**Stated problem:** Rewrite every line between the line containing "Home (321, 148)" and the line containing "Forschungsprojekt der Hochschule Luzern (145, 1261)", inclusive, keeping the requests, and increase each number in the coordinates by 88.

Data for locating words and elements:
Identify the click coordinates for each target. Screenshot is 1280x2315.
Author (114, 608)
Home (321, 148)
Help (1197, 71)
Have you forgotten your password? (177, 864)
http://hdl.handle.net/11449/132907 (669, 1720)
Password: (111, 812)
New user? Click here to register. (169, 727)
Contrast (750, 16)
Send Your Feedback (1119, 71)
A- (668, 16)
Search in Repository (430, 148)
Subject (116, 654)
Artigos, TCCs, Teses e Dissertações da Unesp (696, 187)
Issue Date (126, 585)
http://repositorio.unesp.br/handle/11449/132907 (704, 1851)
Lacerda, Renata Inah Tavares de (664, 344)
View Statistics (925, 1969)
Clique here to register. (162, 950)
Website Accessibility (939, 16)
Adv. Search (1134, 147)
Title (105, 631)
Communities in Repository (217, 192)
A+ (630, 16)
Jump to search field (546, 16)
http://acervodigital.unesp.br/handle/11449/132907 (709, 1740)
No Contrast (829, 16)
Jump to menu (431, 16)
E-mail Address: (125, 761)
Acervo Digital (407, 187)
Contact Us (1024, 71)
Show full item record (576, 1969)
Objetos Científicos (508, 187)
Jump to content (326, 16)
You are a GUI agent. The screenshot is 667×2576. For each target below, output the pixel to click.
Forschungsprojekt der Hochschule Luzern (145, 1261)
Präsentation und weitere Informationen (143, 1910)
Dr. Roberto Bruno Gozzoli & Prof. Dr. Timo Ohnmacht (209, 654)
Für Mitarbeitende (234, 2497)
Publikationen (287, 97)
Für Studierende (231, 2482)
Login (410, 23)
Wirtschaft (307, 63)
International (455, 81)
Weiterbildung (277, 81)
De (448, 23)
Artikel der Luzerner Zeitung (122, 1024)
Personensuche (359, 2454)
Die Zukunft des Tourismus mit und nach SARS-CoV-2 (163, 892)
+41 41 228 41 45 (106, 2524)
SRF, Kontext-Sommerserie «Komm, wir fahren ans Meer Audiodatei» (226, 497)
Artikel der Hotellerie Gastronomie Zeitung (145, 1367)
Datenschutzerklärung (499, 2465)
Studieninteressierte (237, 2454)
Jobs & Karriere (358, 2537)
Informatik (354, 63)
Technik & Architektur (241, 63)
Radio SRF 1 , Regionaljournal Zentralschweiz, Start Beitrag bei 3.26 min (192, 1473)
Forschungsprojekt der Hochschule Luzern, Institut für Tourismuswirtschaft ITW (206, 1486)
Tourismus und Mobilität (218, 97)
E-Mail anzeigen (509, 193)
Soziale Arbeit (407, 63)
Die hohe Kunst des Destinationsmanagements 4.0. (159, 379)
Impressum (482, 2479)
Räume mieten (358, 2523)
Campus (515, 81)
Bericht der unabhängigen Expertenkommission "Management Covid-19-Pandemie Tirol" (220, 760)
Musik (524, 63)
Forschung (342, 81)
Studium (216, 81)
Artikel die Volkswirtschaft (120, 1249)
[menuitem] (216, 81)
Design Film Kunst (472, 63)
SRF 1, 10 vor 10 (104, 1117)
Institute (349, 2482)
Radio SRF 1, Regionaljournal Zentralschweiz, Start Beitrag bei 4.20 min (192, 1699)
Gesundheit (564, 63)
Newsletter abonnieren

**Exercise result:**
Home (409, 236)
Help (1285, 159)
Have you forgotten your password? (265, 952)
http://hdl.handle.net/11449/132907 (757, 1808)
Password: (199, 900)
New user? Click here to register. (257, 815)
Contrast (838, 104)
Send Your Feedback (1207, 159)
A- (756, 104)
Search in Repository (518, 236)
Subject (204, 742)
Artigos, TCCs, Teses e Dissertações da Unesp (784, 275)
Issue Date (214, 673)
http://repositorio.unesp.br/handle/11449/132907 (792, 1939)
Lacerda, Renata Inah Tavares de (752, 432)
View Statistics (1013, 2057)
Clique here to register. (250, 1038)
Website Accessibility (1027, 104)
Adv. Search (1222, 235)
Title (193, 719)
Communities in Repository (305, 280)
A+ (718, 104)
Jump to search field (634, 104)
http://acervodigital.unesp.br/handle/11449/132907 (797, 1828)
No Contrast (917, 104)
Jump to menu (519, 104)
E-mail Address: (213, 849)
Acervo Digital (495, 275)
Contact Us (1112, 159)
Show full item record (664, 2057)
Objetos Científicos (596, 275)
Jump to content (414, 104)
You are a GUI agent. The screenshot is 667×2576. For each target below, output the pixel to click.
Forschungsprojekt der Hochschule Luzern (233, 1349)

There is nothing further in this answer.